══ Data provided

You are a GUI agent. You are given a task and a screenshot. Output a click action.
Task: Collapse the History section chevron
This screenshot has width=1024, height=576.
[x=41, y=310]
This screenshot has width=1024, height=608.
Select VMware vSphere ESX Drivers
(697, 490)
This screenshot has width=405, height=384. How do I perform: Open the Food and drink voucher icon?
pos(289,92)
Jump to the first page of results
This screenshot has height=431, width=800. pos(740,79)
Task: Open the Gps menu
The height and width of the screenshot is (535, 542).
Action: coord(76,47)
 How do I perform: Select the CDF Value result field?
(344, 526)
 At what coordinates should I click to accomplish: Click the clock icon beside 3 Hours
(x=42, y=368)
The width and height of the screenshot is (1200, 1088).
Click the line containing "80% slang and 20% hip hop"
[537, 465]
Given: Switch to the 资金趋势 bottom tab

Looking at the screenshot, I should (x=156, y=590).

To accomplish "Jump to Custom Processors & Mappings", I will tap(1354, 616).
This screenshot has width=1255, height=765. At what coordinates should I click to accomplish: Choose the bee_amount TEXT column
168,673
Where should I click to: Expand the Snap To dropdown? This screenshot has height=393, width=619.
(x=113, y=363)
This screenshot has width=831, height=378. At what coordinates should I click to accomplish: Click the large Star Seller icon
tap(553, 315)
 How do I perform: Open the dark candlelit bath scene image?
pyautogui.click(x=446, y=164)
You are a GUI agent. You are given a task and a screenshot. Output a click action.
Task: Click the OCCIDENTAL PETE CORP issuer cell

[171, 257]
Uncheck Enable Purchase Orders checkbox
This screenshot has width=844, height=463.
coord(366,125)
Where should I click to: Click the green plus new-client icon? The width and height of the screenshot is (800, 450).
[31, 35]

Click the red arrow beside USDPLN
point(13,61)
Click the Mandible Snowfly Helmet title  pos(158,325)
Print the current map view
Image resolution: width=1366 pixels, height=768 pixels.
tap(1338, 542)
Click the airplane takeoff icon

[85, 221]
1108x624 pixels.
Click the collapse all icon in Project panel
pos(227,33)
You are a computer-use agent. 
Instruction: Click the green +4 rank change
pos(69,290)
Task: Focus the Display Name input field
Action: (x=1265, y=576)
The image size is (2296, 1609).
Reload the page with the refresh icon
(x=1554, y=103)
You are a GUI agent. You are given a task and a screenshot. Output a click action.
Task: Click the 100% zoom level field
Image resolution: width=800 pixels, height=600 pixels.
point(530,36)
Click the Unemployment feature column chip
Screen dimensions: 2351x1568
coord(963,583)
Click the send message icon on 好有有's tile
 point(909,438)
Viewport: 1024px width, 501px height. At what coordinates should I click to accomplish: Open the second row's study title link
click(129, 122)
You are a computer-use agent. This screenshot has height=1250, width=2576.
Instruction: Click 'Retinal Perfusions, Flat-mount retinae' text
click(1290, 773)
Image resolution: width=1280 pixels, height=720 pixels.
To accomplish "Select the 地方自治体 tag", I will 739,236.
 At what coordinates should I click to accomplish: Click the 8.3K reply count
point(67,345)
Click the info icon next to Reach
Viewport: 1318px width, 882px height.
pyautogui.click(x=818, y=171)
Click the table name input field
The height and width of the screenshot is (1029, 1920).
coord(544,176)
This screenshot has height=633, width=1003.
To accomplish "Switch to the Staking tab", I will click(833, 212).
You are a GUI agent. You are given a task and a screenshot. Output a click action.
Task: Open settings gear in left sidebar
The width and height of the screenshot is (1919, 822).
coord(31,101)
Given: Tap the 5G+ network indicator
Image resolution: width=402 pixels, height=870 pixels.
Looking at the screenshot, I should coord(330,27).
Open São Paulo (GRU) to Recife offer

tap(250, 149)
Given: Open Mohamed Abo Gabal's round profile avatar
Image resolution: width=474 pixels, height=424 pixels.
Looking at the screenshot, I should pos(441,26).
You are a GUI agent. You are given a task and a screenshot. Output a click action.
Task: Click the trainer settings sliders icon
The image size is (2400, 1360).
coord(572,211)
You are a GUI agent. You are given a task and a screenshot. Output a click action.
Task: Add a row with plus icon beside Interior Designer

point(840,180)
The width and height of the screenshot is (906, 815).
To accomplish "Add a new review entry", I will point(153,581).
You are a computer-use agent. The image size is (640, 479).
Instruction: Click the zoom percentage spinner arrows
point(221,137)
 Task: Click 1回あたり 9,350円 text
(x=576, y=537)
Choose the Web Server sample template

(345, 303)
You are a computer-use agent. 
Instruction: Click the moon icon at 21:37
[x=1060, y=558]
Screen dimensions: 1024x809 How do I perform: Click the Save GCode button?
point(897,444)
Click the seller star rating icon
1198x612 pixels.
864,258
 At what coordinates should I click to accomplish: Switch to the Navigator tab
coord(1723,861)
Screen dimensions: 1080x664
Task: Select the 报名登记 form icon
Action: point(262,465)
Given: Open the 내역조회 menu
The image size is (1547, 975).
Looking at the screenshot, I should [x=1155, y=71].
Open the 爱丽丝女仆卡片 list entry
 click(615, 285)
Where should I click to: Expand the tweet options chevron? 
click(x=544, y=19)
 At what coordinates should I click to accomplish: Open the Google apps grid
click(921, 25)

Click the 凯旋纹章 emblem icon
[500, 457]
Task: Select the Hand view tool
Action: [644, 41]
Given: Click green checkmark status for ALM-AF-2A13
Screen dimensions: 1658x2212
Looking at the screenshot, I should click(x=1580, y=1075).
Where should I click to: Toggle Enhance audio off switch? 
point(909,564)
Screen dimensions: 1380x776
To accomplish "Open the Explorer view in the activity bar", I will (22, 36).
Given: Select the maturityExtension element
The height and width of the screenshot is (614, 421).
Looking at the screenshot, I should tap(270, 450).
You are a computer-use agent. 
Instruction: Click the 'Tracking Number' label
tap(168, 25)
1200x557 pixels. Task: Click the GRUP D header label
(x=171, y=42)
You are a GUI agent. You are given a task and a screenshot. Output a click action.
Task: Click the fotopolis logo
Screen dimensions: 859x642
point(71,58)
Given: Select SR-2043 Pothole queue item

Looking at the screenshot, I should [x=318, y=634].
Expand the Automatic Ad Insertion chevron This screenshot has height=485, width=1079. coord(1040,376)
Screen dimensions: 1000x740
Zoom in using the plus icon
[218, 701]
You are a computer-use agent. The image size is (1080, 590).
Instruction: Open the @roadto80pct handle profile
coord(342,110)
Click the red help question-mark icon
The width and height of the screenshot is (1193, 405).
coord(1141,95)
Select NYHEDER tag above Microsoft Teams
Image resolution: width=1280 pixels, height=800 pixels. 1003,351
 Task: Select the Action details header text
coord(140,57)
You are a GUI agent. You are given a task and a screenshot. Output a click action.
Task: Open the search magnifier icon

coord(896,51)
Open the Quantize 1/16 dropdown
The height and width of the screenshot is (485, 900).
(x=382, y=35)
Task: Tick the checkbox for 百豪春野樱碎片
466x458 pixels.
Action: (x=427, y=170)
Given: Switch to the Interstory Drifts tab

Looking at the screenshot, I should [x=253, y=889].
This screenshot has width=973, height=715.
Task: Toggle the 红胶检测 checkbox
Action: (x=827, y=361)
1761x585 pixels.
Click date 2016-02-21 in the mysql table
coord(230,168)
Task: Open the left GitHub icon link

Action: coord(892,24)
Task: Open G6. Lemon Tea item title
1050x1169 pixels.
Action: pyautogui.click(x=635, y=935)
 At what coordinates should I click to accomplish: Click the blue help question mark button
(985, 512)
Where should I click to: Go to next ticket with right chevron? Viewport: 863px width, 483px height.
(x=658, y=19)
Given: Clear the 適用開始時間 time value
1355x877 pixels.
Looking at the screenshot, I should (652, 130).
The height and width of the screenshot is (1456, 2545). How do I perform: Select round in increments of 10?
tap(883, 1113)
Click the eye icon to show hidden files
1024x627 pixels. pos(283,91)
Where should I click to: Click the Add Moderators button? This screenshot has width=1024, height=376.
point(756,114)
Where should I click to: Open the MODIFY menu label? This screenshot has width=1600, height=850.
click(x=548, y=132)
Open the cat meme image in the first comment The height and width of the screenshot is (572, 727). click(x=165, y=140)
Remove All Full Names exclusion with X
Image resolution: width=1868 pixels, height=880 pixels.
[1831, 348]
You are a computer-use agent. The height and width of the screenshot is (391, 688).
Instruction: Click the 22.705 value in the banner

════

» Exercise details:
Give back the records above exactly, limited to the lines between the one holding "This screenshot has width=405, height=384." and the one holding "Task: Open the Gps menu", inclusive.

» Task answer:
This screenshot has width=405, height=384. How do I perform: Open the Food and drink voucher icon?
pos(289,92)
Jump to the first page of results
This screenshot has height=431, width=800. pos(740,79)
Task: Open the Gps menu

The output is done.